* **What the task asks**: What you should end up with is an exact copy of the lines from the one holding "532x414 pixels." through the last line of the entries below, both included, and nothing else; leave every picture out.

Collected data:
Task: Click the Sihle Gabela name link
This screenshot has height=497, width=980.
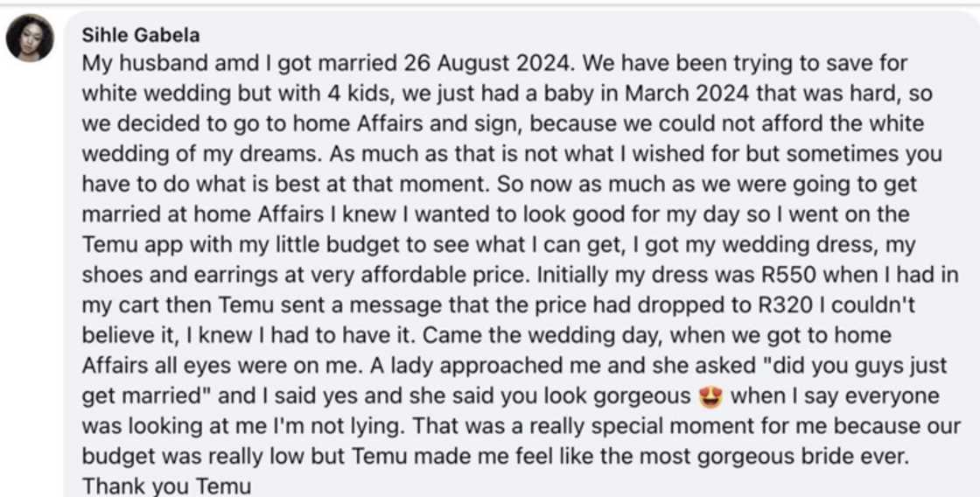Action: 140,36
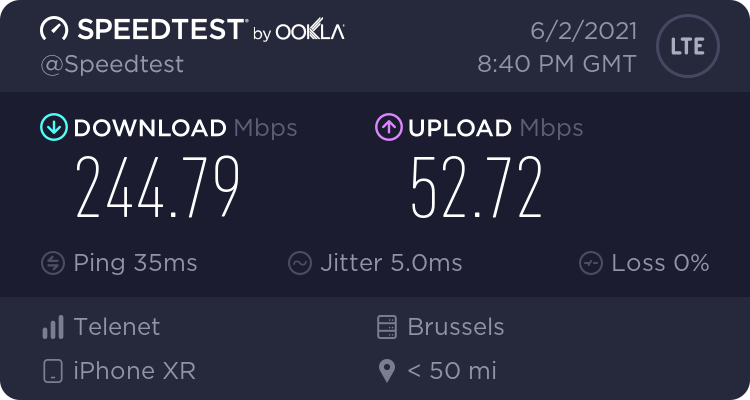Open the @Speedtest handle link
Screen dimensions: 750x400
111,64
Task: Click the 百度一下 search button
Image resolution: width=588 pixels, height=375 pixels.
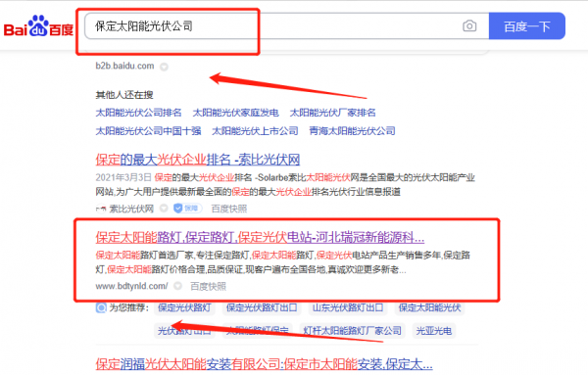Action: pyautogui.click(x=527, y=25)
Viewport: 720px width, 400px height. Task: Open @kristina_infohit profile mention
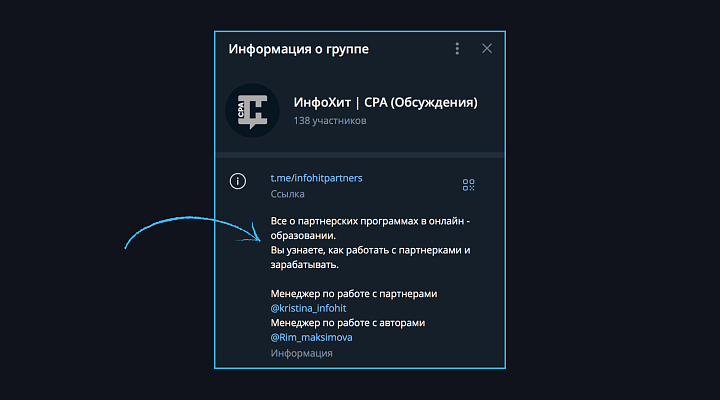coord(308,308)
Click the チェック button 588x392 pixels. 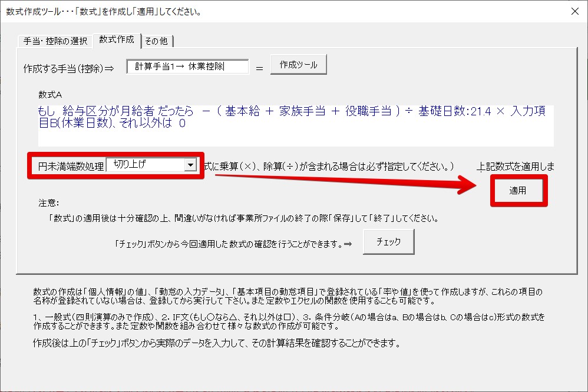tap(388, 241)
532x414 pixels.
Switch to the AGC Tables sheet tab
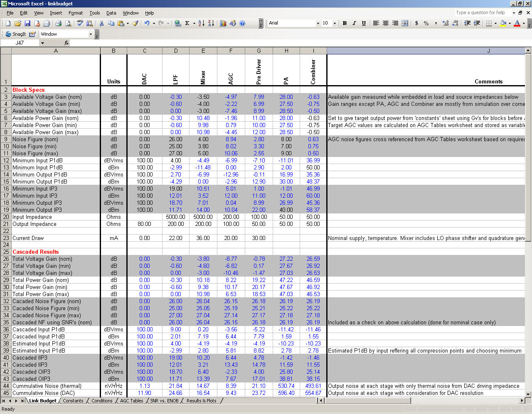coord(131,401)
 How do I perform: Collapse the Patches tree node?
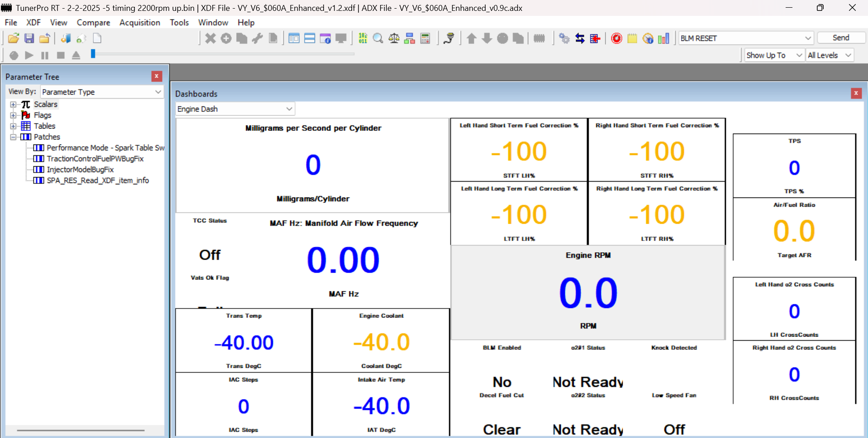[13, 137]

* **Solution to this exercise**:
532x414 pixels.
Switch to the AGC Tables sheet tab
coord(131,401)
 How do I perform: Collapse the Patches tree node?
[13, 137]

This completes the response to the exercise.